A player having an injury waiver is by no means an admission a player is likely not going to play with the team. When the team feels that is the case they simply do not execute the contract. The Raiders did that years ago with Rodger Saffold who they failed for a physical and simply moved on. The Rams wound up re-signing Saffold with no concerns shortly thereafter. Saffold started 16 games that year and has missed a total of 16 games in nine seasons after signing.

The Ravens twice walked away from some big contracts. They agreed to terms with receiver Ryan Grant in 2018 on a $7.4 million a year contract and then would not sign him. Grant signed a week later with the Colts on a one year, $5 million contract. Grant played 14 games. In 2020 they failed DT Michael Brockers on his physical making his $10 million a year contract with $21 million in guarantees vanish. He went back to the Rams at $8 million a year but much less guaranteed. Brockers started 31 games in 2020 and 2021.

These examples just help illustrate how different doctors have different opinions on injuries.
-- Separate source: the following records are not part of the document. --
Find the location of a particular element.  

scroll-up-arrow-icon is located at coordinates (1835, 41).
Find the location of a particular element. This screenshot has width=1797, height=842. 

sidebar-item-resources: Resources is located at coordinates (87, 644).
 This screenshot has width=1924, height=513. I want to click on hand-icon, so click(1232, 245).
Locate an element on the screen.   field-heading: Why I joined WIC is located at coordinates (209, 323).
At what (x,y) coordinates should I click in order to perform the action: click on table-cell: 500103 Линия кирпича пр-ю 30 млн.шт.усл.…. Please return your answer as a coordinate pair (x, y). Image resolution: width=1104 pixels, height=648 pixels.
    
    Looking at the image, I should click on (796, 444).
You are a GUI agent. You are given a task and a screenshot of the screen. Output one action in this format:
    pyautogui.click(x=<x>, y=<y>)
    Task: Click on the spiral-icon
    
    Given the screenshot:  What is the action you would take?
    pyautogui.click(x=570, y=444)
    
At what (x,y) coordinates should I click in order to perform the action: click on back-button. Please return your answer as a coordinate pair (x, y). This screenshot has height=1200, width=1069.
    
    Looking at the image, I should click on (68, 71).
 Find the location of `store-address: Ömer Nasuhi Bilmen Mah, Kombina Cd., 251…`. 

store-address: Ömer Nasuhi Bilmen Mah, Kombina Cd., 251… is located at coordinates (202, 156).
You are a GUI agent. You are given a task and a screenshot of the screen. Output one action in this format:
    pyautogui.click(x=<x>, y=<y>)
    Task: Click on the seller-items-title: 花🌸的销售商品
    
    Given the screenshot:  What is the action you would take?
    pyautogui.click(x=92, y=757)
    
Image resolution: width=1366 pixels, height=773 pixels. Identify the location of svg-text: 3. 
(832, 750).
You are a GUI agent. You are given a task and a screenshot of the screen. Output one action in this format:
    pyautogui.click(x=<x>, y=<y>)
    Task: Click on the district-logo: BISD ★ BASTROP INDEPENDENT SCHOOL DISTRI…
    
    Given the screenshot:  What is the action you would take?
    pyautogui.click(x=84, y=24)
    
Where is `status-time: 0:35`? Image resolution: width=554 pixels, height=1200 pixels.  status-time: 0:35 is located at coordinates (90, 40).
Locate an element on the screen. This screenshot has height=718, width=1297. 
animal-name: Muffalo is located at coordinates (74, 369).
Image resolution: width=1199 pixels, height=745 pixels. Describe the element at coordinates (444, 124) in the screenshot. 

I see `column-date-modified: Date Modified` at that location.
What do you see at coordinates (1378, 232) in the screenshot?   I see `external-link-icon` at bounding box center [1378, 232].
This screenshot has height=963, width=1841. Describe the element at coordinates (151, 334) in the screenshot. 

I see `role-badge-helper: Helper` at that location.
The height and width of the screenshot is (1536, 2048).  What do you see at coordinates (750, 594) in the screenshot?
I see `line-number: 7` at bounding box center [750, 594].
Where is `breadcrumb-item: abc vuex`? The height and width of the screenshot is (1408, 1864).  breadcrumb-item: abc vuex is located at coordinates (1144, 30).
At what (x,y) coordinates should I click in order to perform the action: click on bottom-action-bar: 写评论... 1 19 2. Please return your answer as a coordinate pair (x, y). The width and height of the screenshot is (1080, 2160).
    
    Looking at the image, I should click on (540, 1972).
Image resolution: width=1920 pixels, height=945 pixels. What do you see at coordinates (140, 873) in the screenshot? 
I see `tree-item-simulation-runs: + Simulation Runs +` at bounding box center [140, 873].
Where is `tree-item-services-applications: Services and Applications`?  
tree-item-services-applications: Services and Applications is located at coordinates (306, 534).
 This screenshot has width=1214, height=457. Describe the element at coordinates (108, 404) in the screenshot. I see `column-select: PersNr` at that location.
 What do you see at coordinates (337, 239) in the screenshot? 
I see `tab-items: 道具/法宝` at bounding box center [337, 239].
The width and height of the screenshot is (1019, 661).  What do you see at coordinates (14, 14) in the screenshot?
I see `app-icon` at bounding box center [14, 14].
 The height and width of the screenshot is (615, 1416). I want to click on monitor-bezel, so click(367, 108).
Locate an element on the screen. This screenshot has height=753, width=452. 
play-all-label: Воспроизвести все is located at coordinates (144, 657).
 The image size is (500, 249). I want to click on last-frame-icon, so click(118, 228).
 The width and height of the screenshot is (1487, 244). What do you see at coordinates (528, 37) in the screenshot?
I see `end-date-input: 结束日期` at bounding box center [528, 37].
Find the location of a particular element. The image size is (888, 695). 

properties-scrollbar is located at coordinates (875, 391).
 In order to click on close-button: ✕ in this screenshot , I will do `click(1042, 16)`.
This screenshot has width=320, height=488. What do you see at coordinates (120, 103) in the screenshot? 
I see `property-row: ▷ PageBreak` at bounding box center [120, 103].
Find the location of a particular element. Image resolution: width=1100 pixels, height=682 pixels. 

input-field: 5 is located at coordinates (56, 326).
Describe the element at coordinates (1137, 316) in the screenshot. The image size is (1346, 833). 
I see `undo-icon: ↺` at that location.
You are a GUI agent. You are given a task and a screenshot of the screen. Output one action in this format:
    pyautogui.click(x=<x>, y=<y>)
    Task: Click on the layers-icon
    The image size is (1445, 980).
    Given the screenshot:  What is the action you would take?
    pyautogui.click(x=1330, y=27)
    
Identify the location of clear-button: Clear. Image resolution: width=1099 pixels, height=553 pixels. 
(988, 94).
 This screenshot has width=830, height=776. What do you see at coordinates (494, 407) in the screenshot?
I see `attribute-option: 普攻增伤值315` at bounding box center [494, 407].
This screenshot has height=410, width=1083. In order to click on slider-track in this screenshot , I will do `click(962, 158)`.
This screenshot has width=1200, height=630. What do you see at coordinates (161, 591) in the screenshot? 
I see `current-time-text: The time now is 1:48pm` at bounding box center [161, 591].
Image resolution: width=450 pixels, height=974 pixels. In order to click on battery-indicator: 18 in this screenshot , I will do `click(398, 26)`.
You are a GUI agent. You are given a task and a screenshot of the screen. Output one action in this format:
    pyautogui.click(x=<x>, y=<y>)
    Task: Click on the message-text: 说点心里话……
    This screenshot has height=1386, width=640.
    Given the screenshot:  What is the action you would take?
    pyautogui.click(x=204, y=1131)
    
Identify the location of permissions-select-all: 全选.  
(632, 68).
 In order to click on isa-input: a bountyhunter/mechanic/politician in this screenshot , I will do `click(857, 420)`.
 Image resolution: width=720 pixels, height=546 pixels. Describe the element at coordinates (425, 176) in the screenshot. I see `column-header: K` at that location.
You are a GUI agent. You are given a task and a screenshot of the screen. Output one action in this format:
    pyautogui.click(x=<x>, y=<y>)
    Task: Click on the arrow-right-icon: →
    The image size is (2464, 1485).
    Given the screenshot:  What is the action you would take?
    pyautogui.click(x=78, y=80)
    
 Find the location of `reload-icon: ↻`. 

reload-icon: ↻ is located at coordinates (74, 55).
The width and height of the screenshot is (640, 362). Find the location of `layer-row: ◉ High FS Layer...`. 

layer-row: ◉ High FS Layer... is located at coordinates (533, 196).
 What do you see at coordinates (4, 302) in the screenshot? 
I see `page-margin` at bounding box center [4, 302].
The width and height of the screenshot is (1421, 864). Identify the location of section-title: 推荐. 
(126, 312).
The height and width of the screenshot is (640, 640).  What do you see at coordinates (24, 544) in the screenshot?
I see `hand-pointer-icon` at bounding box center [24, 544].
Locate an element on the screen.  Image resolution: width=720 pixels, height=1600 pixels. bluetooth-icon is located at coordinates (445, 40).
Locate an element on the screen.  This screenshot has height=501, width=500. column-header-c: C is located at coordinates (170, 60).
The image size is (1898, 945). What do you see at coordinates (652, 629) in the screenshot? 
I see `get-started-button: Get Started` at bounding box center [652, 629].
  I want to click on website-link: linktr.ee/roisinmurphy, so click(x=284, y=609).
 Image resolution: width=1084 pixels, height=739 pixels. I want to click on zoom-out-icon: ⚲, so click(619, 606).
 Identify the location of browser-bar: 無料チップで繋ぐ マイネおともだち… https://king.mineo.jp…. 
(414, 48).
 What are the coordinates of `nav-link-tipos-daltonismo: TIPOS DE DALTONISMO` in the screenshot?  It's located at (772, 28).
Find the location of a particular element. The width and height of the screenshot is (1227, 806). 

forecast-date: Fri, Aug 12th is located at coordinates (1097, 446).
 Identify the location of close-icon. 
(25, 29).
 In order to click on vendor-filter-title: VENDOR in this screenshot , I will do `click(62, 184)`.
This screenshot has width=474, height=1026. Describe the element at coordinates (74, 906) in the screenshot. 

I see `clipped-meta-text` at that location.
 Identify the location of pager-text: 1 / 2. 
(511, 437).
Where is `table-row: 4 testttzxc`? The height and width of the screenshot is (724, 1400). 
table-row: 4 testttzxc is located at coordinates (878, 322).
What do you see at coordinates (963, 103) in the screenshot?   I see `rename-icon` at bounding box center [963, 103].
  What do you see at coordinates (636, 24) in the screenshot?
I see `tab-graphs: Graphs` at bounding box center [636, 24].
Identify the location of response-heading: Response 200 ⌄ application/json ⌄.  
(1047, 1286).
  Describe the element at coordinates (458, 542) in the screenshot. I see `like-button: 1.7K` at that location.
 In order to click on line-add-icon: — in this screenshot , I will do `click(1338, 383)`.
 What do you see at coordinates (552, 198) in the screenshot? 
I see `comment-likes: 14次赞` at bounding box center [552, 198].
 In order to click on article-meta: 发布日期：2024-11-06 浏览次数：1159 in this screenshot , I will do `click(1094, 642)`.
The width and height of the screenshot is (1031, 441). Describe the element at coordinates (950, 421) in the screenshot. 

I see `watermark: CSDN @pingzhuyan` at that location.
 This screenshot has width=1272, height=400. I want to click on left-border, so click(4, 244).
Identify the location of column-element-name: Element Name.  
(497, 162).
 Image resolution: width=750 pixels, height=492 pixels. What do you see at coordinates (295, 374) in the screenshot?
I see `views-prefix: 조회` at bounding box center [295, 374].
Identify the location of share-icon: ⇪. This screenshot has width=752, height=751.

One teams failed physical may be a passed physical with another club. That isn’t to say that would have happened with Garoppolo but we don’t know since the Raiders did in fact ultimately execute the contract

The fact that the Raiders actually signed Garoppolo should mean they expect him to play. The injury waiver is a way to protect yourself from unknown scenarios. Imagine if the surgery went bad, the ankle gets infected, etc…you can find yourself in an Alex Smith situation. Smith’s situation with Washington was different in that his injury occurred in a game after his contract was signed but here you have a case where the player has a pre-existing injury which is not yet fully healed. This is about financial protection from the worst case scenario. Really it is no different than a player getting injury protection from the unknown.  You don’t expect the injury to happen but want to be compensated if it does.

The fallout that would happen from the Raiders guaranteeing Garoppolo to a contract with $34 million guaranteed and him never taking a snap with the Raiders due to a bum ankle that he had in San Francisco would be huge. Even with an injury waiver it would be huge. It would be a disaster for the head coach, GM, and anyone in the front office. An injury waiver offer’s them no protection from this at all. The only protection from that would have been not signing him at all and pivoting to another option. The fact that they didn’t do that is more telling than the injury waiver itself.